02 Mag Met Gala | Stefano Guerrini
Chissà se Rei Kawakubo quando arrivò a Parigi nel 1981 con la sua moda che ben poco aveva a che fare con il glam degli anni ottanta francesi (Karl da Chanel o i bizantinismi di Christian Lacroix) era consapevole che avrebbe dato uno scossone al mondo dello stile.
E lo ha fatto creando schiere di adepti e file di fan pronti a spendere cifre considerevoli se non per le proposte in passerella, spesso più vicine ad opere d’arte moderna che a capi da indossare tutti i giorni, piene di riferimenti filosofici e intellettuali, per la linea di camicie o quella di accessori.
Sono diventati must-have oggetti dal design semplice e lineare, ma con la griffe Comme des Garçons, forse non così invasiva come negli accessori proposti da altri designer, ma sempre visibile, per chiarire subito che il possessore appartiene ad una tribù di stile ben precisa.
Una in cui parole come agender, oversize, total black, minimal sono ben sottolineate nel vocabolario.

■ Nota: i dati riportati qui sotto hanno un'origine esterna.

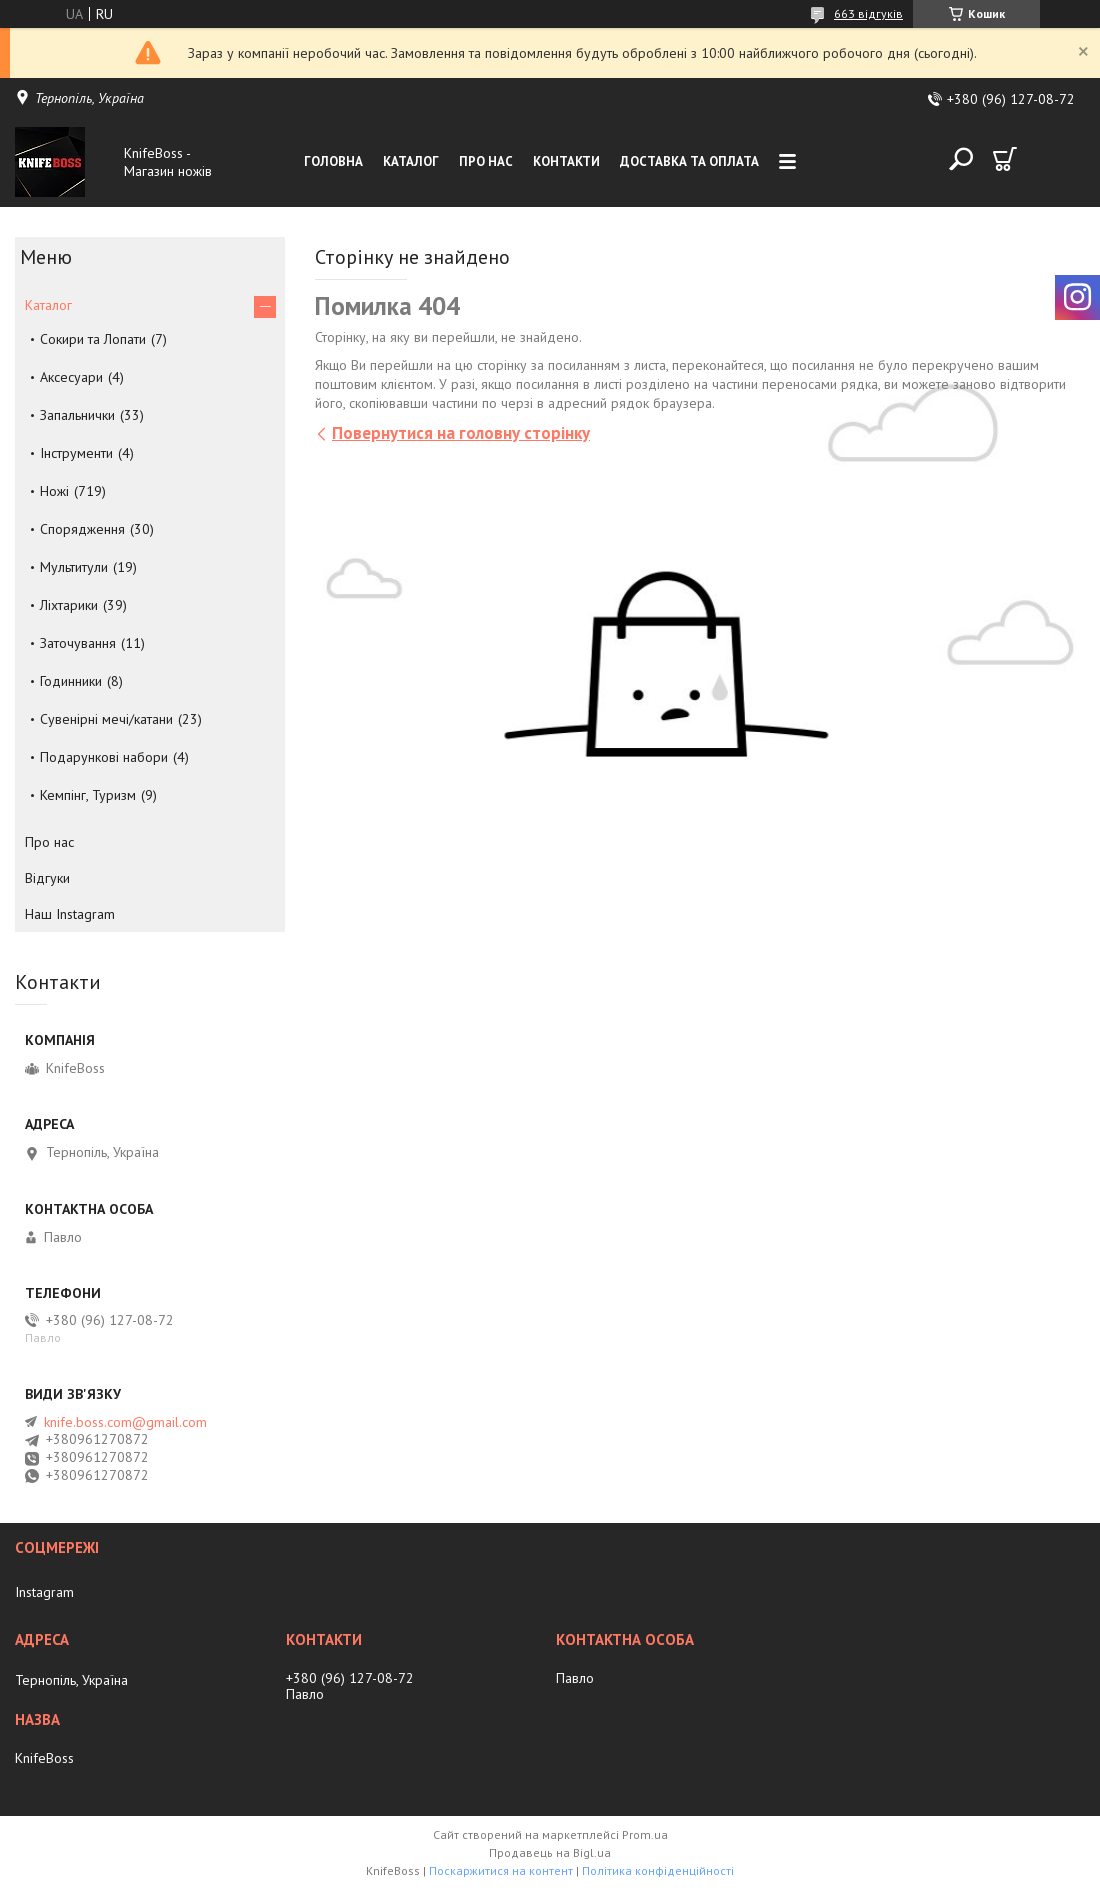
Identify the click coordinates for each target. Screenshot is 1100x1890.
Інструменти (76, 453)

Ma è impossibile raccontare in poche righe l’importanza della designer giapponese, ci prova il Metropolitan Museum con una mostra che si preannuncia farà il tutto esaurito.
Stiamo scrivendo nelle ore precedenti all’inaugurazione di quello che è l’evento di punta del The Costume Institute, sezione del Metropolitan dedicata agli abiti che di base custodisce più di 35 mila costumi e accessori, e che è famosissima per la opening night delle sue mostre, quella che è nota ai più come Met Gala.
Gli americani, si sa, amano trasformare qualsiasi cosa in un evento da red carpet, e non hanno tutti i torti perché nel farlo rendono queste serate degli eventi mediatici sbandierati ovunque, e da quando c’è il web anche in maniera capillare, che giovano all’industria della moda, in primis a quella statunitense.
La serata prevede l’esibizione di un personaggio famoso, lontani i tempi in cui in scena appariva Cher vestita Bob Mackie, ora si parla di Lady Gaga, Florence and the Machine o i The Weeknd.
Ogni Met Gala prevede la sponsorizzazione di Vogue Us, con l’immancabile presenza del suo direttore Anna Wintour, in fondo se la moda è diventata un fenomeno globale un po’ lo si deve a lei e questa è la sua serata, e di un designer famoso che sborsa cifre notevoli per il tavolo principale dell’evento.
Quando la mostra qualche anno fa era dedicata al punk e co-sponsorizzata da Givenchy, per esempio, seduti al tavolo con Riccardo Tisci, all’epoca direttore creativo del brand, c’erano, fra gli altri e in ordine sparso, Madonna, Beyoncé, Kim Kardashian e Kanye West, Amanda Seyfried, Rooney Mara, Marina Abramovich, Pedro Almodovar. Come dire: la cultura pop dell’epoca contemporanea.
Per cantanti, attori, supermodel, redattori moda e stilisti è importantissimo essere invitati a questa serata, soprattutto come ospiti della tavolata di un brand e quindi senza il cruccio di dover pagare, ma solo quello, e non è poco, di scegliere cosa mettersi, ne sottolinea lo status di astro in ascesa, insider della moda che conta, influencer dei massimi sistemi e così via.
E, infatti, alzi la mano chi non ricorda Rihanna arrivare vestita suntuosamente con uno strascico enorme circolare all’apertura della mostra “China: Through the Looking Glass”, se non per la bellezza dell’abito, per i numerosi meme che circolarono nelle ore successive sui social, con tanto di pizza al posto dello strascico.
Ironia a parte, con quella serata la couturier cinese Guo Pei improvvisamente non era più una sconosciuta e la cantante ha espresso, grazie ad uno statement di stile, il suo ruolo di star indiscussa di questo nostro momento storico, diventando figura iconica.
È questa l’importanza del Met, se ci sei conti, se sei invitato sei una star.
Non si spiega altrimenti il motivo per cui non sono pochi i personaggi noti, e non farò nomi, che pur non essendo stati invitati fingono di esserci, con tanto di preparativi e foto fake sui social!